__Task requirements__: Repeat word for word everything from the line containing "Open the blue plus add dropdown in PPP" to the end of the listing, first and last lines included, and only that.
──────────────────────────────
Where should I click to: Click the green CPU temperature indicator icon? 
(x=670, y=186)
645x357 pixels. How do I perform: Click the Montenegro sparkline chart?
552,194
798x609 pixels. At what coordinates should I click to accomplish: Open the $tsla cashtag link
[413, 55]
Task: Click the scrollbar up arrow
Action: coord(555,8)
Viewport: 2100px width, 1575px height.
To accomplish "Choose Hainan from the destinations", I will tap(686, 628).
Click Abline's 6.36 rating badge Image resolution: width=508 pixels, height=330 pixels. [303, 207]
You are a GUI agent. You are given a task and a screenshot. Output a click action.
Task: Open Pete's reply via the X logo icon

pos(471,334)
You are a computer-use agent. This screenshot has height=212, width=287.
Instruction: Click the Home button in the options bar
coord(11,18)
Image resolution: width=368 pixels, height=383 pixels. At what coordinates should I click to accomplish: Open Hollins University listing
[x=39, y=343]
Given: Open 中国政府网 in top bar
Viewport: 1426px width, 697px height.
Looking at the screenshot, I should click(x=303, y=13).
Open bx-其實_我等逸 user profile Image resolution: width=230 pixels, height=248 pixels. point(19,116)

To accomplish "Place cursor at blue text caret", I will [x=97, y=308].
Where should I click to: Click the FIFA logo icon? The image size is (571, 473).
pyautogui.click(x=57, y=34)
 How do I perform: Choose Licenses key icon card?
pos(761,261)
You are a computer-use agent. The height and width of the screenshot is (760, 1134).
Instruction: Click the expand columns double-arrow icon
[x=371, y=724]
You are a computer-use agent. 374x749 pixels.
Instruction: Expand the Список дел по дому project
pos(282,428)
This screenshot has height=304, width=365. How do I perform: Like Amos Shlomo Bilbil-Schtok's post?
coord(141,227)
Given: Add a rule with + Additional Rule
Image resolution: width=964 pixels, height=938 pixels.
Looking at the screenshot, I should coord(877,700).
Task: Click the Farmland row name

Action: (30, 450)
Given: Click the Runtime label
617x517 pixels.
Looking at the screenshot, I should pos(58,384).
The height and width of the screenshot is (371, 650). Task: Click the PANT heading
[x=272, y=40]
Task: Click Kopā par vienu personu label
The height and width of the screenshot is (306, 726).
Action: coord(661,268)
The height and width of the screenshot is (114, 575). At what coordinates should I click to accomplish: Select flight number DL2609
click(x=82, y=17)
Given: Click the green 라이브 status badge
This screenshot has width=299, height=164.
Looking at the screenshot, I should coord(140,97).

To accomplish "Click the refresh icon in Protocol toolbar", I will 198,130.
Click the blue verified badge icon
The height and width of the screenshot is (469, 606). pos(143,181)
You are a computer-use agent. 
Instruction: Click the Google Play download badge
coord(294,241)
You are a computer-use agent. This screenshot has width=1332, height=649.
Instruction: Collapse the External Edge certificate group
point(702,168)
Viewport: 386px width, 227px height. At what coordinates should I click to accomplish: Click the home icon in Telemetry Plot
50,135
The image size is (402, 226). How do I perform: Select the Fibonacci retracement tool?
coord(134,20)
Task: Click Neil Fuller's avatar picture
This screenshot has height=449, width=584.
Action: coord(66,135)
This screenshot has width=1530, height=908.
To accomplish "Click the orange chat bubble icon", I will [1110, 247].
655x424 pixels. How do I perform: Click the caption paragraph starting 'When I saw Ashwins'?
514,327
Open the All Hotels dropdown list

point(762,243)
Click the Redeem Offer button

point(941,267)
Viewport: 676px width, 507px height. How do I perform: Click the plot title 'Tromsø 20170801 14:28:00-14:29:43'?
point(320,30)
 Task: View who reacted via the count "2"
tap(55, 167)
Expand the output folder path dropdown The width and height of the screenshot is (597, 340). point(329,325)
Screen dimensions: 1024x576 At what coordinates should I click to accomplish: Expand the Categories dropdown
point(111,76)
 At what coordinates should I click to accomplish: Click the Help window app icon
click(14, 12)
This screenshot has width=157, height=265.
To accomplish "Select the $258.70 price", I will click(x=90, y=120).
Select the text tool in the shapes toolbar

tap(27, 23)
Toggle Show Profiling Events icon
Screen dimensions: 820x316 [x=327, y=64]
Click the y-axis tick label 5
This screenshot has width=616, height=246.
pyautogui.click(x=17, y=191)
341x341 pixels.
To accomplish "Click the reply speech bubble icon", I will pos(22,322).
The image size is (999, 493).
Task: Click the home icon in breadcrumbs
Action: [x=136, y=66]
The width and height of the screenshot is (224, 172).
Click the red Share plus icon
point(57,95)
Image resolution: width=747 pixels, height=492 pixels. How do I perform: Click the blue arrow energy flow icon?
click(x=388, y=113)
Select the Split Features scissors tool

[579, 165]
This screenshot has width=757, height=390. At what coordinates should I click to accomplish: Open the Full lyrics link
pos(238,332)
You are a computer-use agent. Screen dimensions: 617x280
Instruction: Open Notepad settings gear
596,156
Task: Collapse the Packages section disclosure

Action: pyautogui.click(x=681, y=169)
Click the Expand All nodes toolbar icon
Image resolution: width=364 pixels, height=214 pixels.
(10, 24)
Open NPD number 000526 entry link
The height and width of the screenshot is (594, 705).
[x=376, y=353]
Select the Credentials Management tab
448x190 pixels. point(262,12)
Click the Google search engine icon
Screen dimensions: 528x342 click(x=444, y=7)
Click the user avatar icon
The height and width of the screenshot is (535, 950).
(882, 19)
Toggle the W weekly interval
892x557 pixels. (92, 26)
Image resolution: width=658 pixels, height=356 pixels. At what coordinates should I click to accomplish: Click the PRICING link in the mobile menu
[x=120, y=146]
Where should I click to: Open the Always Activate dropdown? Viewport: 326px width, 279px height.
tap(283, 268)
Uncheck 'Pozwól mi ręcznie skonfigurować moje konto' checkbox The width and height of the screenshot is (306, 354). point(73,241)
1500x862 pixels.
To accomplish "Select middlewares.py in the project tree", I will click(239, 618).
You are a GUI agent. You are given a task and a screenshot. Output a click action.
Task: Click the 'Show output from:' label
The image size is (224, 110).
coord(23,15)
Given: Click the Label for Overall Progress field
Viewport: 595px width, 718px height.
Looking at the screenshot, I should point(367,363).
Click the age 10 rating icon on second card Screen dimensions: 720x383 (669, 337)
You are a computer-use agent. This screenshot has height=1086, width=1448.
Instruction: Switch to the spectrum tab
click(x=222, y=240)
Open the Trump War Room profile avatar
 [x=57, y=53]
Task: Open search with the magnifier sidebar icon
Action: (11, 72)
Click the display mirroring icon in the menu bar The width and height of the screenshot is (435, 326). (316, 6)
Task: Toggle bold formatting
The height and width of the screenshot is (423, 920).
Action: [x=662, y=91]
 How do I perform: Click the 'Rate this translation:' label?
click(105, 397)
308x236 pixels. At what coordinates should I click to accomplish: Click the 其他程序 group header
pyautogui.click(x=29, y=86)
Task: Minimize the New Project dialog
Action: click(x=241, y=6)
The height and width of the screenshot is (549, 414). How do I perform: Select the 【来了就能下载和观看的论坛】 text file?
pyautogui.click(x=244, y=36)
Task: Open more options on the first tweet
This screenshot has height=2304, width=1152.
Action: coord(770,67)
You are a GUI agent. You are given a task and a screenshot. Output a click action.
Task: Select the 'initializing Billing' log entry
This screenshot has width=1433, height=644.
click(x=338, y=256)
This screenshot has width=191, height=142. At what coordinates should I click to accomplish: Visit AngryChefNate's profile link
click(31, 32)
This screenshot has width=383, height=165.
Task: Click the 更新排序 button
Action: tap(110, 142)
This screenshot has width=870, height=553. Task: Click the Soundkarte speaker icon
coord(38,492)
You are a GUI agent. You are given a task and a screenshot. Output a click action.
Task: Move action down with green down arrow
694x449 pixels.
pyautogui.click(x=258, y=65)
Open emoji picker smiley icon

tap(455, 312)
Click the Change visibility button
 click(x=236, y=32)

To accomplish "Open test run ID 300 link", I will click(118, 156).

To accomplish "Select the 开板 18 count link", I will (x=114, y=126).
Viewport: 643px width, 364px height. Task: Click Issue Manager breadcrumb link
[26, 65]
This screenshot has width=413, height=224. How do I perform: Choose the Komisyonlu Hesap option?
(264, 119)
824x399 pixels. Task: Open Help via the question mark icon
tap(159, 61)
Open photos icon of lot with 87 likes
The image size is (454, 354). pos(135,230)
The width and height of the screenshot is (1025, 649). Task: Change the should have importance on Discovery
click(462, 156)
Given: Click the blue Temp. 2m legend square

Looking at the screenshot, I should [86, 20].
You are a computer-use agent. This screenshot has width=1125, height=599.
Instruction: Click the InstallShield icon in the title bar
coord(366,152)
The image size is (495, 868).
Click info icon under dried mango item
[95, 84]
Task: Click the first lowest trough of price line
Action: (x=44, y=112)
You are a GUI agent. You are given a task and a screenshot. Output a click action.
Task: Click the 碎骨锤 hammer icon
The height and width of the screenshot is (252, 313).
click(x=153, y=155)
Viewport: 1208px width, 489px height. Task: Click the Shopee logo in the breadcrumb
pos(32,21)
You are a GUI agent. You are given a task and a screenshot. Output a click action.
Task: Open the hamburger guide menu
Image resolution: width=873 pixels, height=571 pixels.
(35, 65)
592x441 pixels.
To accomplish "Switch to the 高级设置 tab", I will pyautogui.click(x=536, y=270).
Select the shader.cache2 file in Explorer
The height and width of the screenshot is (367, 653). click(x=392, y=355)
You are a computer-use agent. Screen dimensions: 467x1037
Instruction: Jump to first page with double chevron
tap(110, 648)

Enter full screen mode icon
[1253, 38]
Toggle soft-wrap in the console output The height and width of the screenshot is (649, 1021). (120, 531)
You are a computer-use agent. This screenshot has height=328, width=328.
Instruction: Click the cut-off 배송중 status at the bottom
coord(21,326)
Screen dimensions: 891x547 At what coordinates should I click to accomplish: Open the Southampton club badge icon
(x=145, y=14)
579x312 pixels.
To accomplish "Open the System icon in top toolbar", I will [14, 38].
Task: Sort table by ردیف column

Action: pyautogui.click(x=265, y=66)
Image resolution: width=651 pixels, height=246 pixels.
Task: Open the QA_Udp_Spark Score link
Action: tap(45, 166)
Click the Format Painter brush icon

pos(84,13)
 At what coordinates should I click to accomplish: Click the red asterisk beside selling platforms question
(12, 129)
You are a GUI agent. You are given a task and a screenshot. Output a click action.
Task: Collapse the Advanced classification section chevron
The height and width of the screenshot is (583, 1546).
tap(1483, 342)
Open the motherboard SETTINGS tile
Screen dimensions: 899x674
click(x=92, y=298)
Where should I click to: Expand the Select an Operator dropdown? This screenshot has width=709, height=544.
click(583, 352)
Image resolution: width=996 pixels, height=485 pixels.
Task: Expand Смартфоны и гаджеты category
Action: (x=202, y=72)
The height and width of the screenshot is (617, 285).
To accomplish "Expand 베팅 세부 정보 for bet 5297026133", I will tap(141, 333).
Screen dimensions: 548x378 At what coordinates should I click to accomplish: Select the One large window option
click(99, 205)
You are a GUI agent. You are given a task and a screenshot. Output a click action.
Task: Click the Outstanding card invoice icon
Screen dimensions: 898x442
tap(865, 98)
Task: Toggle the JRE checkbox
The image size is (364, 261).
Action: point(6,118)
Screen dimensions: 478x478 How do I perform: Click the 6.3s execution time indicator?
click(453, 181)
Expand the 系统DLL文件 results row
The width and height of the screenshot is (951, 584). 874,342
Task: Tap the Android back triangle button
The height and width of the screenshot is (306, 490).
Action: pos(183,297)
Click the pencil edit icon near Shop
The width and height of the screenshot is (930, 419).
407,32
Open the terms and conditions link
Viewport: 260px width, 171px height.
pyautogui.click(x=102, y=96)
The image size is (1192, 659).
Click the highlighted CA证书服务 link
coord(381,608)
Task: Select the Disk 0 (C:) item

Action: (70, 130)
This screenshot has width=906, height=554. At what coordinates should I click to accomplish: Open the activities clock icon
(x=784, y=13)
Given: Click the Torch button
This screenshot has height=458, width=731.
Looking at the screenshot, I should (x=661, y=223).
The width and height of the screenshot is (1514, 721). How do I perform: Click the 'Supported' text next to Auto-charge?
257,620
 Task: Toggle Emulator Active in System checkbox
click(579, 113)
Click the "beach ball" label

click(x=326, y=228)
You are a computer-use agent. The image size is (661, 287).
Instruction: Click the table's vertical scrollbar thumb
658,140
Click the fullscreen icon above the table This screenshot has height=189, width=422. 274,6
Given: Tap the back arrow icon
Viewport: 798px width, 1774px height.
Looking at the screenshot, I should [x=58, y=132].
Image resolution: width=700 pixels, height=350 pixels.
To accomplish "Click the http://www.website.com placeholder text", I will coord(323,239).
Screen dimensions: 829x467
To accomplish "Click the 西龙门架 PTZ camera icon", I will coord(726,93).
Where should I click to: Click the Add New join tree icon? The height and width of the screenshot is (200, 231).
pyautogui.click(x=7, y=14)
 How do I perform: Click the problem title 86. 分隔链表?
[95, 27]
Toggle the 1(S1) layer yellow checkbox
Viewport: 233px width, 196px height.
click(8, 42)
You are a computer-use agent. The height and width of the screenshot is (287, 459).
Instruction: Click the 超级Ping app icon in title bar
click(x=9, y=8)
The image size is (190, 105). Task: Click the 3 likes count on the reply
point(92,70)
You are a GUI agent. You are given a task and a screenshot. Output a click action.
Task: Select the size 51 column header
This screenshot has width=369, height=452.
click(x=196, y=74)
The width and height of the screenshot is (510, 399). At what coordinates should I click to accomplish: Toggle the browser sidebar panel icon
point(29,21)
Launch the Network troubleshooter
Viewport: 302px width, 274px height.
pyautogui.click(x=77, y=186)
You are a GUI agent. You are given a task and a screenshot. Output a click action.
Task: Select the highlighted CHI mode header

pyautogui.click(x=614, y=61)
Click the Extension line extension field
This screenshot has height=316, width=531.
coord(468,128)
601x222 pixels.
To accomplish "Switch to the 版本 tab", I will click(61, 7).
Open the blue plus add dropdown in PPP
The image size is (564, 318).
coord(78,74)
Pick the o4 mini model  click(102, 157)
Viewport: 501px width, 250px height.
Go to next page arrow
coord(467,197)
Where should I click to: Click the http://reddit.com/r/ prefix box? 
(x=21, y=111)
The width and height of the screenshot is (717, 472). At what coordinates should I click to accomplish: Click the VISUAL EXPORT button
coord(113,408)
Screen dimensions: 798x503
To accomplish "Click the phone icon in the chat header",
──────────────────────────────
__Solution__:
Open the blue plus add dropdown in PPP
The image size is (564, 318).
coord(78,74)
Pick the o4 mini model  click(102, 157)
Viewport: 501px width, 250px height.
Go to next page arrow
coord(467,197)
Where should I click to: Click the http://reddit.com/r/ prefix box? 
(x=21, y=111)
The width and height of the screenshot is (717, 472). At what coordinates should I click to accomplish: Click the VISUAL EXPORT button
coord(113,408)
Screen dimensions: 798x503
To accomplish "Click the phone icon in the chat header",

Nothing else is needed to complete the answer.